• [Reading passage]
Take, for example, one of the most prestigious scientists alive today. His name is Stephen Hawking. He wrote a best-selling book that no one can understand, but everyone buys, because it's fashionable to have read his book, A Brief History of Time.
And it's on the New York Times bestsellers. Everyone who's everybody has that book on their shelf. I have two copies, actually.
And I read it, but I didn't understand a word of it. And I read a review of it by a viewer who said, this is the one book that everybody feels they have to read, but no one can understand. But no one wants to admit they don't understand.
The guy is a total egghead, you know. He also has Lou Gehrig's disease, and he's confined to a wheelchair. He can't move.
And he's got these machines through which he can, in a very strange way, kind of talk. He's got all these life support systems on him. But he's like one of the most prestigious scientists alive today, if he's still alive.
And he was recently, but he might not be any moment now. But the man also is an immoral rebel against God. As a matter of fact, he stole the wife of the man who invented the life support machines that keep him alive.
He divorced his own wife, who was a Christian. Somehow she got married to him. He had a wife, maybe she got saved after he got married, but he had a Christian wife.
He divorced her and stole the wife of the guy who invented his life support system. Now, here's a guy who doesn't have much of a life. He can't move.
And his life is going to be short. But he's an immoral guy. Now, he's also one of the most prestigious egghead scientists out there.
But he's not a man without morality. And you know, he'd much rather believe there's no God, if he's going to act that way. And we have to remember that scientists are not machines.
They are people. And people are fallen. Most people are in rebellion against God.
Most people want to live immorally and don't want there to be any accountability to a divine creator. And therefore, most people don't want to believe in creation. Period.
And that's true of most scientists as well. Now, having said that, I want to read this quote I alluded to from Dr. Douglas J. Futuma in his book, Science on Trial. He wrote this book to refute the arguments of creation scientists.
I read the book and didn't read anything new from him. Everything he said in support of evolution has been answered by creationists for decades. And he must have ignored that fact.
But he made a statement I do agree with. And I always like to quote them when I agree with them as much as possible. Just so I don't seem too prejudiced against them.
Dr. Futuma, he's the editor of a prestigious magazine called Evolution Journal. So you know he's an evolutionist. And he said this, The point is this.
You don't have three possibilities or four. You have two. Either things appeared as they are, essentially as they are now, or they didn't.
Those are the only two possibilities, right? I mean, either you did, either you got, either human beings arrived here as human beings, or they arrived here earlier as something that wasn't quite human. And then they developed into human beings. Those are the only two possibilities.
Some people have tried to get away from this, because they can see that evolution is on the ropes. Evolution is a dying philosophy. It's desperately thrashing out to save itself from the evidence.
But evolutionists are defecting in huge numbers from evolution, because the evidence is so desperately against it. But many of these people don't want to become creationists because of their own religious convictions. They see that the evidence is against evolution, but they don't want to give up the faith of atheism, so they have to come up with something else.
And so they sometimes suggest a third alternative. I didn't write this down. You might be interested in knowing it.
It's called panspermia. It's actually presented as if it's a new scientific theory. In fact, Francis Crick, one of the co-discoverers of the DNA molecules, double helix formation, Francis Crick has become a defender of panspermia.
What this means is life didn't get created here, and life didn't evolve here. It was planted here by intelligences from other planets. So this is a view that some people think works okay.

• [Record set]
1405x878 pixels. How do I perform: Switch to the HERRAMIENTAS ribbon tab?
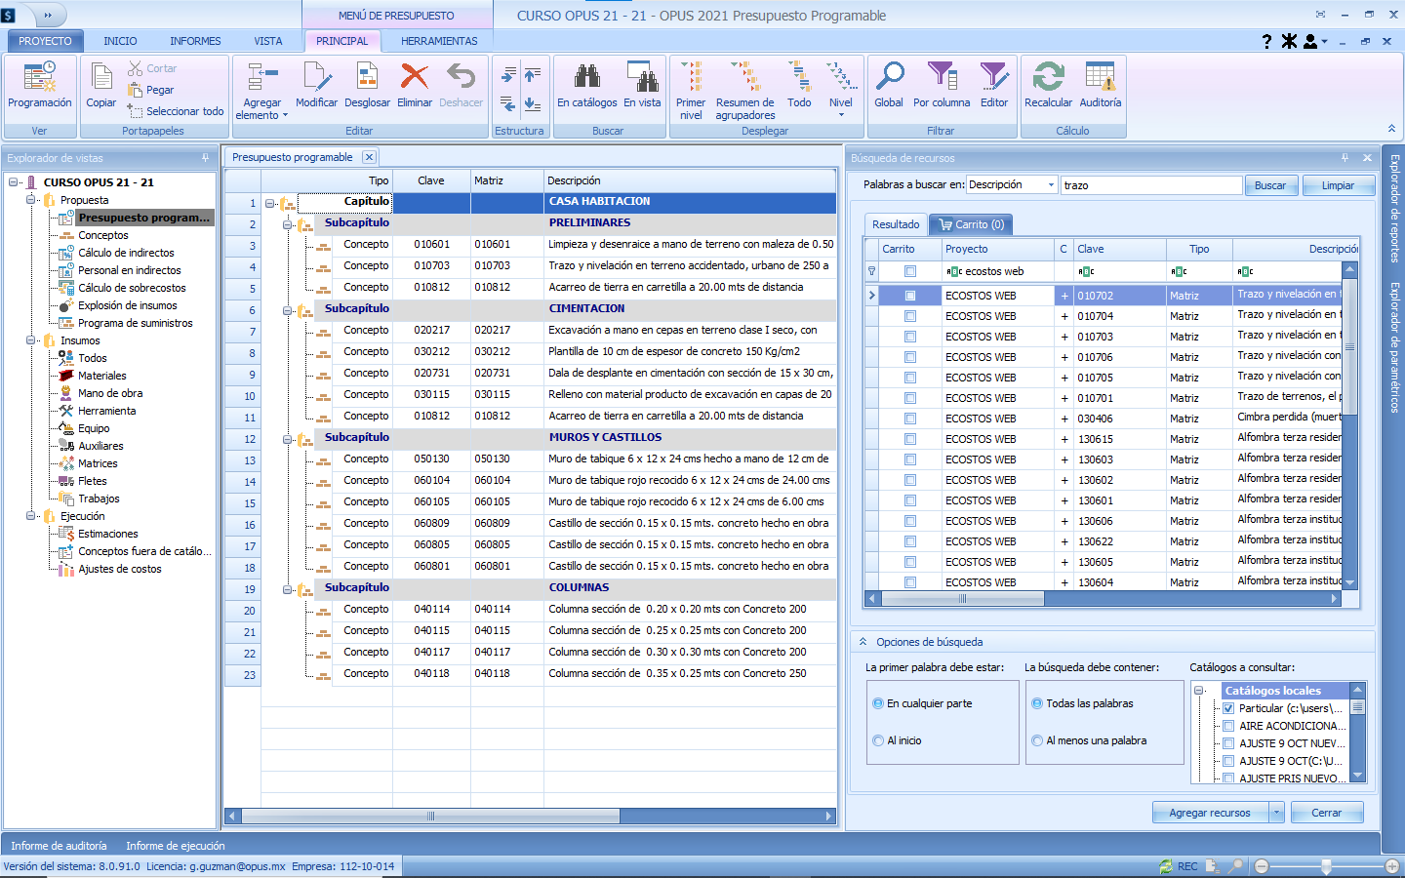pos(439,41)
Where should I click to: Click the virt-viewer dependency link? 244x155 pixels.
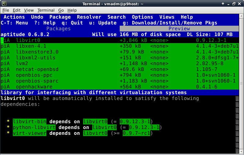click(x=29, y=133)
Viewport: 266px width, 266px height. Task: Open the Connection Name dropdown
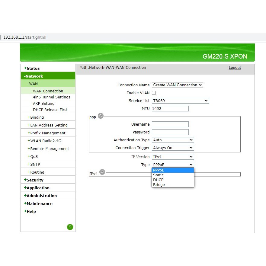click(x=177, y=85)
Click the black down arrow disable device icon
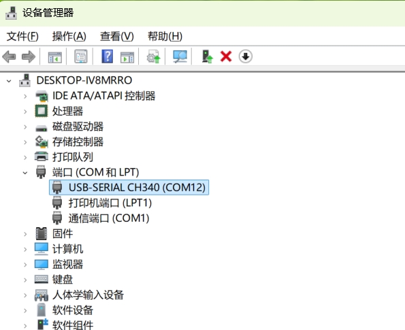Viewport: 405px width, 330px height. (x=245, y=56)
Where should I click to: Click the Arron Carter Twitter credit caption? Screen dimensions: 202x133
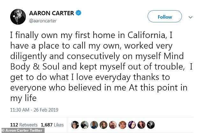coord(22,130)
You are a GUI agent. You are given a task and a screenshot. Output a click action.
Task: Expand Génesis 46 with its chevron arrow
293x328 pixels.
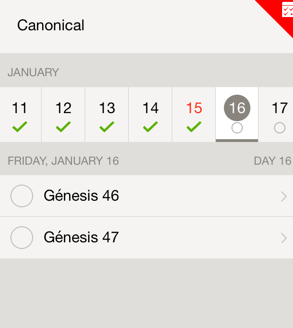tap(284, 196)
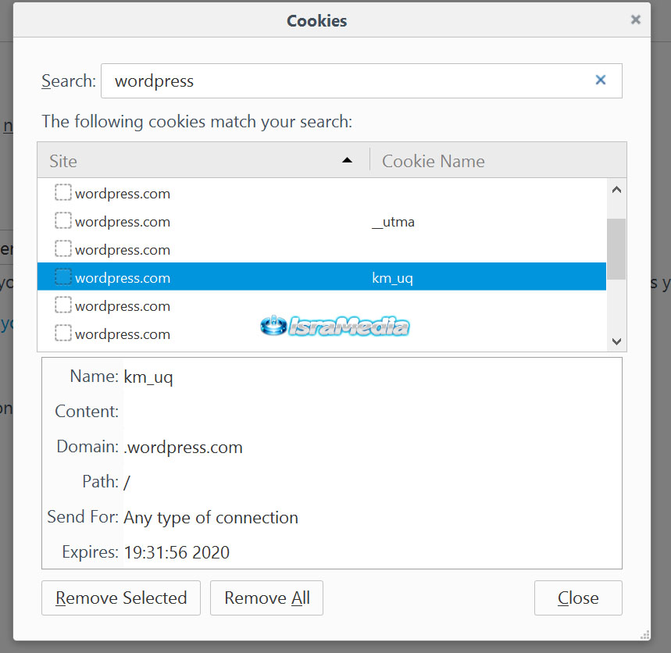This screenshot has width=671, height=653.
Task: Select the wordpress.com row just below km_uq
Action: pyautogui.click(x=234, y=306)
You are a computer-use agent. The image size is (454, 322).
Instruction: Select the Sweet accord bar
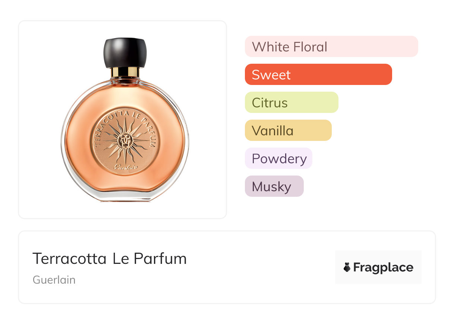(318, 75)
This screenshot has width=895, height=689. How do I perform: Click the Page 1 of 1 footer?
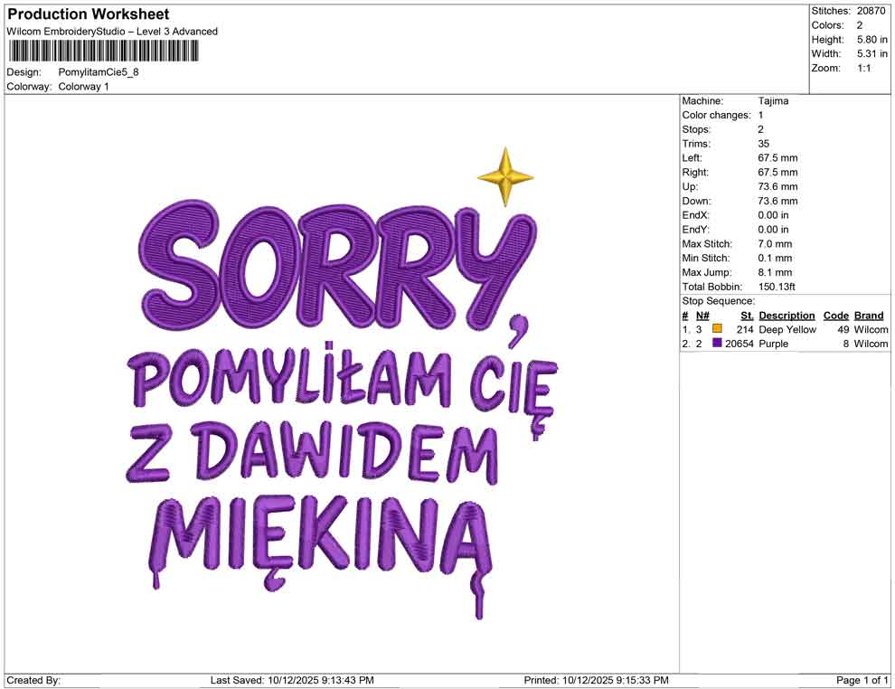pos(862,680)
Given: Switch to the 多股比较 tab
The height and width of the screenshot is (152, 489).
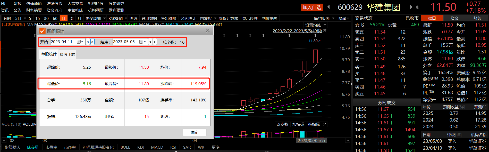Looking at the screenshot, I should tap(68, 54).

==

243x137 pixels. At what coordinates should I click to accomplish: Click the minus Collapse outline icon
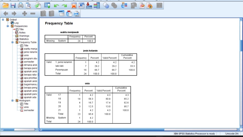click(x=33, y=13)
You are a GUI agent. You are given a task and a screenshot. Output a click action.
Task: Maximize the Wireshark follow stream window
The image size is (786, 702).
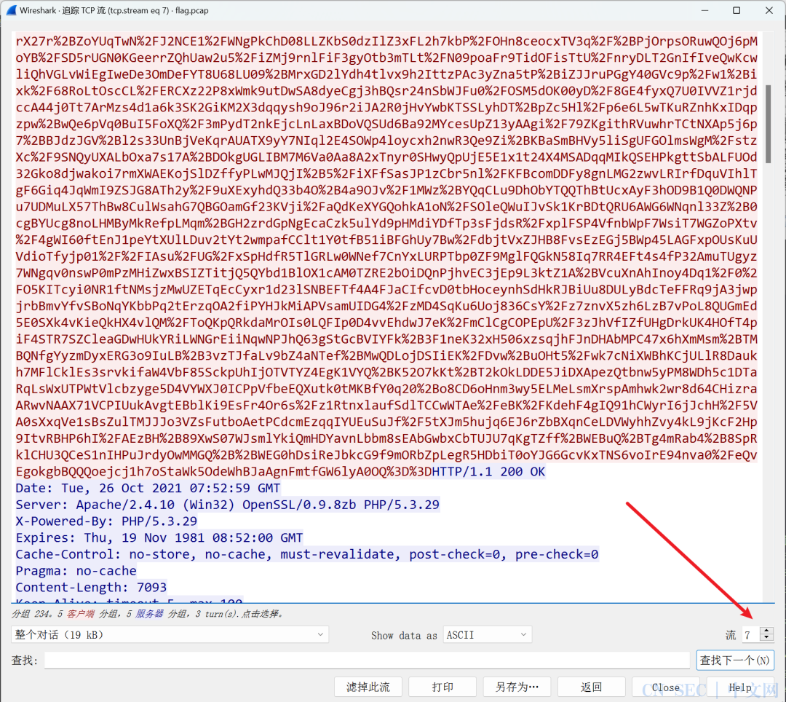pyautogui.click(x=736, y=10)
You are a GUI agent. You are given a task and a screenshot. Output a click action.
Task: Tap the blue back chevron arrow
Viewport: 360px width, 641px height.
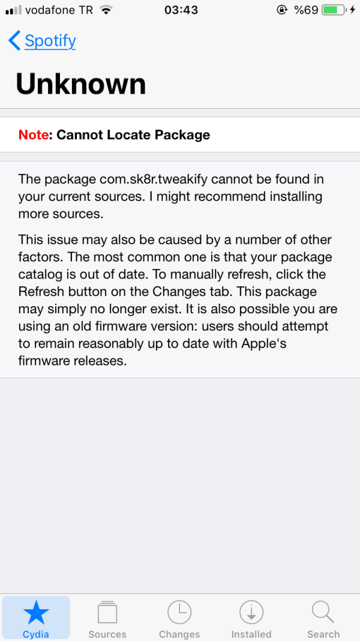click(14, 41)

---

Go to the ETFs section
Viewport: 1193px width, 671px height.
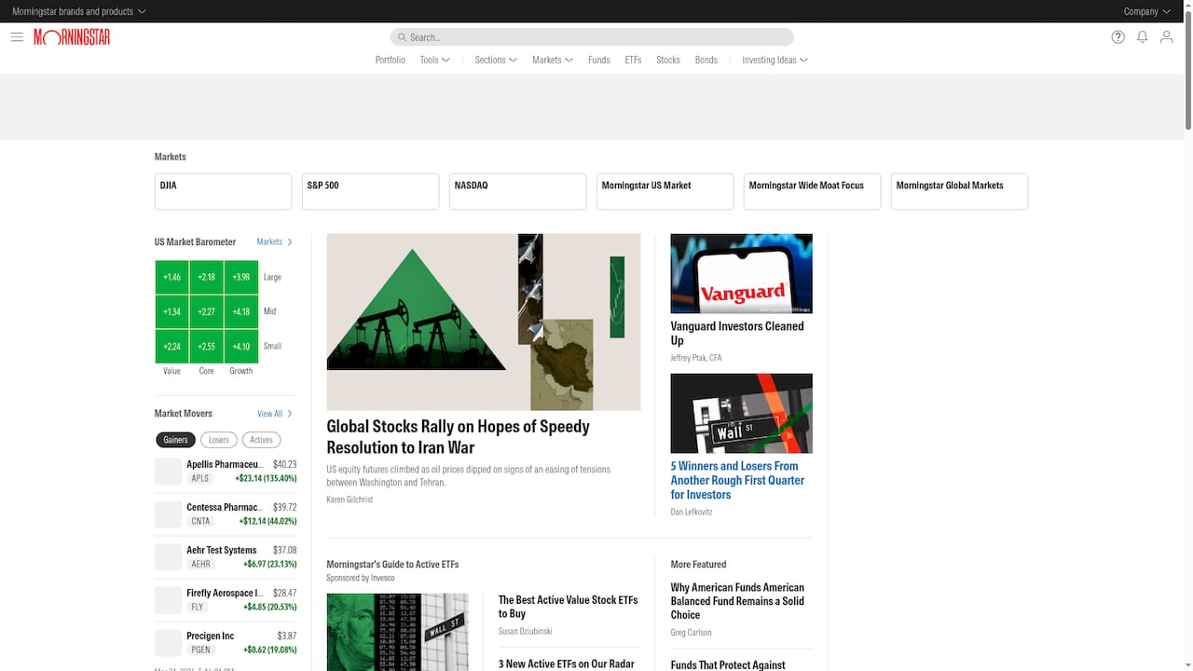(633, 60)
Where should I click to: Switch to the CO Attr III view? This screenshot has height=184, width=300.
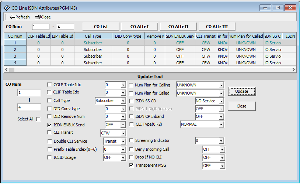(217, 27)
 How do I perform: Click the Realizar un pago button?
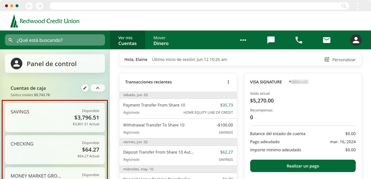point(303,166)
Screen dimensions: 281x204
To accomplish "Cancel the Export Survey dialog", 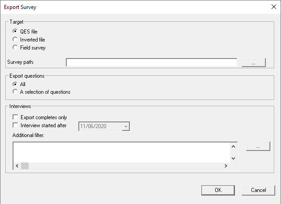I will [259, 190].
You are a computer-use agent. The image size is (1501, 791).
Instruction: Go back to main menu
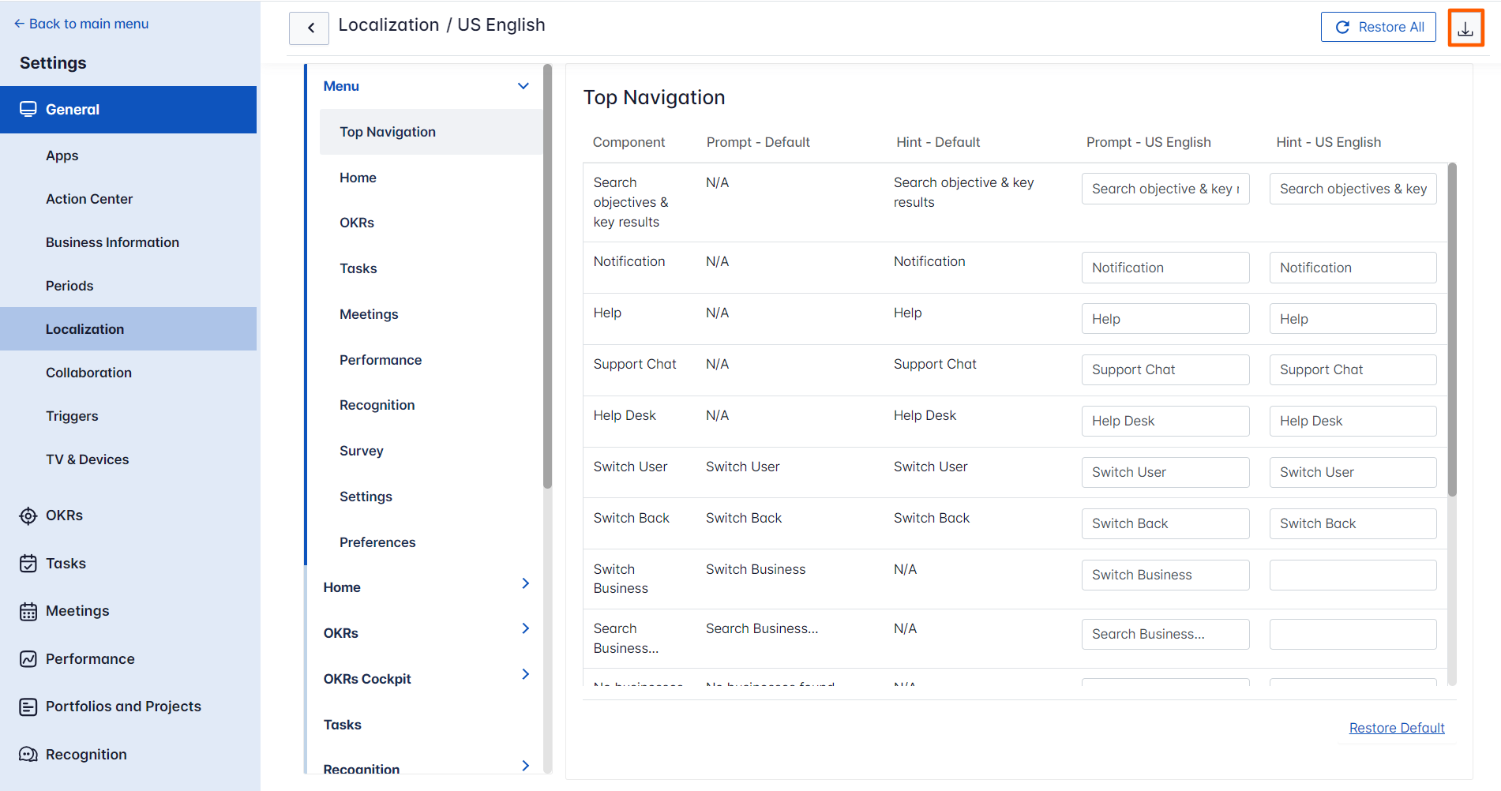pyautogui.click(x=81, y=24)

• [Your goal] Summarize the talk about scientists, evolution, and creation in two sentences.

• [Written answer] The speaker calls Stephen Hawking a prestigious scientist whose bestselling book few understand but also an immoral rebel against God, and argues that scientists are fallen people and that most people, scientists included, reject creation because they want no accountability to a divine creator. Quoting Dr. Douglas J. Futuma's statement that there are only two possibilities, that things appeared essentially as they are now or they did not, the speaker claims that evolutionists are defecting and that some propose panspermia, the view defended by Francis Crick that intelligences from other planets planted life here.